I'm new to this forum, so allow me to introduce myself. My present tractor is a mid-90's vintage Ford 1720 diesel with bucket, snowplow, Rhino blade, and backhoe. I grew up in Pennsylvania on the seat of a 1936 Silverking threewheeler. What a cool tractor! We also had a Moline R. I now live in the 4 Corners area of sw Colorado.
I'm log and brush skidding with the 1720 these days. My technique is to wrap heavy bull line around a pile of brush, knot it with a running bowline, and drag the works to another location for piling. I skid logs with short pieces of heavy rope looped as chokers.
Here's ;my question for this Attachment forum: I'd like to build a skidding plate for the 3 pt. hitch that would allow me to back up to a log and simply hook up and raise one end off the ground. Northern Tool sells an implement for this. Have any of you built something yourselves that would do the job? I'd appreciate any plans, suggestions, tips on use, etc.
Thanks, and keep those engines warm.


----------



## wjjones (May 28, 2010)

Welcome to the Forum!..1720Bluebell.. I am sure you will get plenty of suggestions, and ideas for this question.


----------



## Thomas (Nov 1, 2006)

Welcome Bluebell.
BelarusBulldog..member..has set of crayons can design about anything..fab attachment etc.


----------



## pogobill (Jan 31, 2012)

I did a bit of skidding with my 8N, but not enough to justify $3500.00 for a skid plate with a winch!
What worked for me was my rear blade on the tractor. Turn the blade backwards. Back up to the logs, drop the blade and chain the log up to the 3pt frame work.
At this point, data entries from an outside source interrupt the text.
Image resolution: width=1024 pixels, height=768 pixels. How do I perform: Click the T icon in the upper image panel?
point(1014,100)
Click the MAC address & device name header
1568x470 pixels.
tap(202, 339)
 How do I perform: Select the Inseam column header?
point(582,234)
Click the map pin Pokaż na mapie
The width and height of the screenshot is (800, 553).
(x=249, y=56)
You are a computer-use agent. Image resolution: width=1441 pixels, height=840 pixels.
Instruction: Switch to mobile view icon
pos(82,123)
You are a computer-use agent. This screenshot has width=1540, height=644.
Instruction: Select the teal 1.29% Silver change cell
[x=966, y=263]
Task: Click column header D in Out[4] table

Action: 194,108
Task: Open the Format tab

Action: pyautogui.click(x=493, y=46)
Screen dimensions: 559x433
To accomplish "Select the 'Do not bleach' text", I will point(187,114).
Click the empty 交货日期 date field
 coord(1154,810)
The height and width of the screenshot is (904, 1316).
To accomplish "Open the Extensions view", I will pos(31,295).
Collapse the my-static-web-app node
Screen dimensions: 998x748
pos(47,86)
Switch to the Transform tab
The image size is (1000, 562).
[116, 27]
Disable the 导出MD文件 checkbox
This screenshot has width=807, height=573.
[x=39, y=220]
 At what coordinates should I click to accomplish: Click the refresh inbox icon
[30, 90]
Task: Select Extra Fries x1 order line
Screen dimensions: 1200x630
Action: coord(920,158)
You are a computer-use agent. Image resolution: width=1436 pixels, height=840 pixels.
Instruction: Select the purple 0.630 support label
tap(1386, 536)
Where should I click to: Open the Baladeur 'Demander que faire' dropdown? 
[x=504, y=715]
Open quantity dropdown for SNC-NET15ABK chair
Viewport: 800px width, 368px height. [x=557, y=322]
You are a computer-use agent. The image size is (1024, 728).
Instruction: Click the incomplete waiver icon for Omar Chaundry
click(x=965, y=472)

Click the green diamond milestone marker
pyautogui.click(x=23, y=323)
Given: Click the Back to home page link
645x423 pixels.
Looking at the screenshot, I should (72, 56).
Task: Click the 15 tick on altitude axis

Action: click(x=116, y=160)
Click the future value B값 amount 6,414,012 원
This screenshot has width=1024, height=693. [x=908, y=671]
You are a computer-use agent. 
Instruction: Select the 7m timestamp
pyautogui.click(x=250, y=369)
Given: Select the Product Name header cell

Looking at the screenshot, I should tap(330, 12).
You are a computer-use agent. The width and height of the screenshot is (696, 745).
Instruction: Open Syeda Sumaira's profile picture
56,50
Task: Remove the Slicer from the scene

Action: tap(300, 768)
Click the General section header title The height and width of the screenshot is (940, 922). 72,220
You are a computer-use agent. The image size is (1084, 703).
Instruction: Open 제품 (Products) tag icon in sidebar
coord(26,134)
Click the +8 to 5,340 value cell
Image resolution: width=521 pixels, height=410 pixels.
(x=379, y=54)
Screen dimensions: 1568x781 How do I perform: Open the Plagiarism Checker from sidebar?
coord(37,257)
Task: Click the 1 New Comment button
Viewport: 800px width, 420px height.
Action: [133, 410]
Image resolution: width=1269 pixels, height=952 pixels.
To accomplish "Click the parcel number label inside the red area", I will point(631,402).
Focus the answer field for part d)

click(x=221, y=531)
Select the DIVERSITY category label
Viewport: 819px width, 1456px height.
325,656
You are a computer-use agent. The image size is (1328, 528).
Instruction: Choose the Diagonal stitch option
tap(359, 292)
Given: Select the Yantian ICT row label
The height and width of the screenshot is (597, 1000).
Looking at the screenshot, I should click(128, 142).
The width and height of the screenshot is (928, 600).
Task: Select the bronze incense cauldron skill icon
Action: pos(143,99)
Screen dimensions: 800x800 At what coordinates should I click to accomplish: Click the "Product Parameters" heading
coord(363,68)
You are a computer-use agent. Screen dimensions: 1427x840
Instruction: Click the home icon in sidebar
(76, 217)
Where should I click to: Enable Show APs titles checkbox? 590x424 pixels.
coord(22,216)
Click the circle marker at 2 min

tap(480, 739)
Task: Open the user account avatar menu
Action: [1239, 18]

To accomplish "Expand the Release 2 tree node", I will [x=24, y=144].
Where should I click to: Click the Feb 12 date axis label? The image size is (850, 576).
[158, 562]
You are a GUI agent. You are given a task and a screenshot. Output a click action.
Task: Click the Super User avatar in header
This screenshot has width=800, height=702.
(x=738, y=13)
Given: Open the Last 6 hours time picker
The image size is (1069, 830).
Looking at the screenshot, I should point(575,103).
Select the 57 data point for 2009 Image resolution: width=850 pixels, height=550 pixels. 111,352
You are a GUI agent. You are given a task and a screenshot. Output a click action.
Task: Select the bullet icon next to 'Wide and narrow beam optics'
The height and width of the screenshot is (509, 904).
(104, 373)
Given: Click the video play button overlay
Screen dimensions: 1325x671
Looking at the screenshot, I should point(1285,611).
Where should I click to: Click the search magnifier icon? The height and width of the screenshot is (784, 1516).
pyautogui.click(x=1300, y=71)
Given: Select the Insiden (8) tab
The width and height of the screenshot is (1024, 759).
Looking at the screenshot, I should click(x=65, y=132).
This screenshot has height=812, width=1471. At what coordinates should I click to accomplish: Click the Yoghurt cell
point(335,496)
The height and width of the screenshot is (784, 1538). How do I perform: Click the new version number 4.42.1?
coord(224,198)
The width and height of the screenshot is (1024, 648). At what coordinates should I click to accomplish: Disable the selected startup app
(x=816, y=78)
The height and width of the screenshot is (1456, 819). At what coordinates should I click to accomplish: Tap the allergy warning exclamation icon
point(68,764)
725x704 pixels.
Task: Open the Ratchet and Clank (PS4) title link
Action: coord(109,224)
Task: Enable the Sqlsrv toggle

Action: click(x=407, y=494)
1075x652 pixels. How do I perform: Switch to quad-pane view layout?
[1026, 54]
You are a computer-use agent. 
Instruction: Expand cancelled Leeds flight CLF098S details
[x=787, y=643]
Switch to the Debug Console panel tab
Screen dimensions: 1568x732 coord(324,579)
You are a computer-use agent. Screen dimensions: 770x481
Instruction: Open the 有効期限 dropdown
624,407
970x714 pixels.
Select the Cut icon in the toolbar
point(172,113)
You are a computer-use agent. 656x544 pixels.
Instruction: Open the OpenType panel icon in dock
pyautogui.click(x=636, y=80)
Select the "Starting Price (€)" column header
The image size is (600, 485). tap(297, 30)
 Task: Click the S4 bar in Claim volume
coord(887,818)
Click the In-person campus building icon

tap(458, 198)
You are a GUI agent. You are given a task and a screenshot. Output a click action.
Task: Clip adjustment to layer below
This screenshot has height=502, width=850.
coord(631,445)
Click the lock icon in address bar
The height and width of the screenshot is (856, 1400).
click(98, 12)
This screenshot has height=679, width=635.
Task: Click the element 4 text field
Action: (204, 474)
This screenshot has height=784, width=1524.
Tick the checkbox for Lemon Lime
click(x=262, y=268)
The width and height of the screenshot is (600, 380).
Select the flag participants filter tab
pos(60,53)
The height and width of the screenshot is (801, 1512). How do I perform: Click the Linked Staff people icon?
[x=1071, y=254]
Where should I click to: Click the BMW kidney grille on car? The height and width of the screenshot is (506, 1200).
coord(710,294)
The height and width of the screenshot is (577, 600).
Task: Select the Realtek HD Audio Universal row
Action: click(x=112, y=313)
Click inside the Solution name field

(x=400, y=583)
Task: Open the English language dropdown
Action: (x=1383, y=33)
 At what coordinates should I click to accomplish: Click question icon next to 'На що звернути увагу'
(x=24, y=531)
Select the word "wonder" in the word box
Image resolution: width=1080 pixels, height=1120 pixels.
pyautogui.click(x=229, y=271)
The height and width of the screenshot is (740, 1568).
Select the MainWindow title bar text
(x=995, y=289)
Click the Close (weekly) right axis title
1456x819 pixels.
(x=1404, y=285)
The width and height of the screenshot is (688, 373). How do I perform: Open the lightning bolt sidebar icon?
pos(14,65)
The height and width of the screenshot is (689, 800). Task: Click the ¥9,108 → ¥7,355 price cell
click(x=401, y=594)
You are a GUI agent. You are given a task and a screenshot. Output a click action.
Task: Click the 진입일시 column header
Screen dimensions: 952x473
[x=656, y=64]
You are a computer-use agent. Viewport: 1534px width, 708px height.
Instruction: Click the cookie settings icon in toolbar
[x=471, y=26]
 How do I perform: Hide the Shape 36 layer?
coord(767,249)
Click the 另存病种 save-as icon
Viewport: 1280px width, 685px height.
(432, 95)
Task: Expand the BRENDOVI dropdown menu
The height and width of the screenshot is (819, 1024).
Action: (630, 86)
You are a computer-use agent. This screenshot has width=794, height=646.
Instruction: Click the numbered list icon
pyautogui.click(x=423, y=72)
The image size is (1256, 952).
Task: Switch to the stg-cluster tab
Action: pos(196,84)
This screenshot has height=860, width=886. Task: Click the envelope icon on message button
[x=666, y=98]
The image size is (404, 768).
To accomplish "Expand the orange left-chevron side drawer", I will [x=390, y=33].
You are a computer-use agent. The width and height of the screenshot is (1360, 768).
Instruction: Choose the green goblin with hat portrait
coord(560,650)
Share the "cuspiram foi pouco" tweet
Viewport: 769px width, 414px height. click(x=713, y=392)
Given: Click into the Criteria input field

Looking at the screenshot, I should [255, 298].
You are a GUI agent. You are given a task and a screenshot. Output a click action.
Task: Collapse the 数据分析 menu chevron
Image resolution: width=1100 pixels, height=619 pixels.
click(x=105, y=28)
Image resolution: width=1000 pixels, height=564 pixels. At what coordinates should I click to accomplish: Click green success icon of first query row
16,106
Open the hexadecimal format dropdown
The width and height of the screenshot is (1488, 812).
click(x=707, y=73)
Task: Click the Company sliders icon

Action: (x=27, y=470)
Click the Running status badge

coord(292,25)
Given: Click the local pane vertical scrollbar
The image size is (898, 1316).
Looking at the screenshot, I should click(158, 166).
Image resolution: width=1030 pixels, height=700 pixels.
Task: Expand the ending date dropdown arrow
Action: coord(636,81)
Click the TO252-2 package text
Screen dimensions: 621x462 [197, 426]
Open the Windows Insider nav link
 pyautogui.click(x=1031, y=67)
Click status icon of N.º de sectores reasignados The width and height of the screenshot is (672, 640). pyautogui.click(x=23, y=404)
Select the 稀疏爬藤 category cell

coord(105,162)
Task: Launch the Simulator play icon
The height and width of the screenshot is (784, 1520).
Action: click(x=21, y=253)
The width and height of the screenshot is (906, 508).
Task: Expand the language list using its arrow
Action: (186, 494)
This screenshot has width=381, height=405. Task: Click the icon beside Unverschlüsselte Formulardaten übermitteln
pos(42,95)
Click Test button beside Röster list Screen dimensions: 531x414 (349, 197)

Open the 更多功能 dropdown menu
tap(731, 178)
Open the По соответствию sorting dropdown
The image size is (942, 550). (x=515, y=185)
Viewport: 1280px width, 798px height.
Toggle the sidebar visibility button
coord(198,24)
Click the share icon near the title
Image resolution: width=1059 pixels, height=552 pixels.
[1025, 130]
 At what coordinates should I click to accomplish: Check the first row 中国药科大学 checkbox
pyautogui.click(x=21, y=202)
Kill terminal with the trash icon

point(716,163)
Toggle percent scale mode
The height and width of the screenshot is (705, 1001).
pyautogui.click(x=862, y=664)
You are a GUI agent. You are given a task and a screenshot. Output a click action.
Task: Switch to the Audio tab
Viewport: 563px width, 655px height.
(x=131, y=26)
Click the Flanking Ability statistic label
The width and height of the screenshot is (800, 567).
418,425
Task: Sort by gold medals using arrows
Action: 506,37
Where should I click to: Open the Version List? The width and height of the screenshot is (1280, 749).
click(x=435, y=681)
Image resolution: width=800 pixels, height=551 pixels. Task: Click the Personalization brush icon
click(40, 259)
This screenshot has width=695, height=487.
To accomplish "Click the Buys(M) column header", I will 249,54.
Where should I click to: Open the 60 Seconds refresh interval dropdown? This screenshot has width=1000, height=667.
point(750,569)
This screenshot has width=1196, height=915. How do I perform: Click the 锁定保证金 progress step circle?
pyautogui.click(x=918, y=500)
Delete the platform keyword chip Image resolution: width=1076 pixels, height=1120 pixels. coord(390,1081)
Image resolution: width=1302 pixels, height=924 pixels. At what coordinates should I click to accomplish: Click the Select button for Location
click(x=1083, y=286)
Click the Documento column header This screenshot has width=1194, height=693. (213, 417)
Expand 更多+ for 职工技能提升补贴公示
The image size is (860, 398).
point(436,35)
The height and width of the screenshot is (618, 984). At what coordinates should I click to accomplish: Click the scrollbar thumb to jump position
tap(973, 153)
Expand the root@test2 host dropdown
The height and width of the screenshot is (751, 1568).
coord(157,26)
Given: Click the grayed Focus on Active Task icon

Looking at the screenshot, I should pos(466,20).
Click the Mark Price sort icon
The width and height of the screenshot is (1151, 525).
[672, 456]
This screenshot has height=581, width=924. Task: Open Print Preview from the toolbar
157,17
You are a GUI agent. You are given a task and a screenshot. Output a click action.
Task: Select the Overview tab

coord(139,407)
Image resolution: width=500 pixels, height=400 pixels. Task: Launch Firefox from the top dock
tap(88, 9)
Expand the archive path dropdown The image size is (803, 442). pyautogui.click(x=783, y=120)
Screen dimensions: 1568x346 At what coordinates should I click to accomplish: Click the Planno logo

Lift the blade and the end of the log is off the ground and away you go. 
If I had a lot to do, I would try something a little more rugged, but this works for me.
I think I have a movie in the video section of this forum... my first go before I turned the blade backwards..
http://www.tractorforum.com/video/1948-ford-8n-14.html


----------



## 1720Bluebell (Dec 19, 2012)

thanks for the reply, pogobill
I've been away from the computer since b4 Christmas, so pardon my tardy thanks. Just after I posted, I was looking @ the blade on my tractor and got the idea that I could separate the blade from the blade frame and use the frame for skidding. I've yet to try that, but have some work to do as soon as our snow stops.
I like the video you posted; post some more.


----------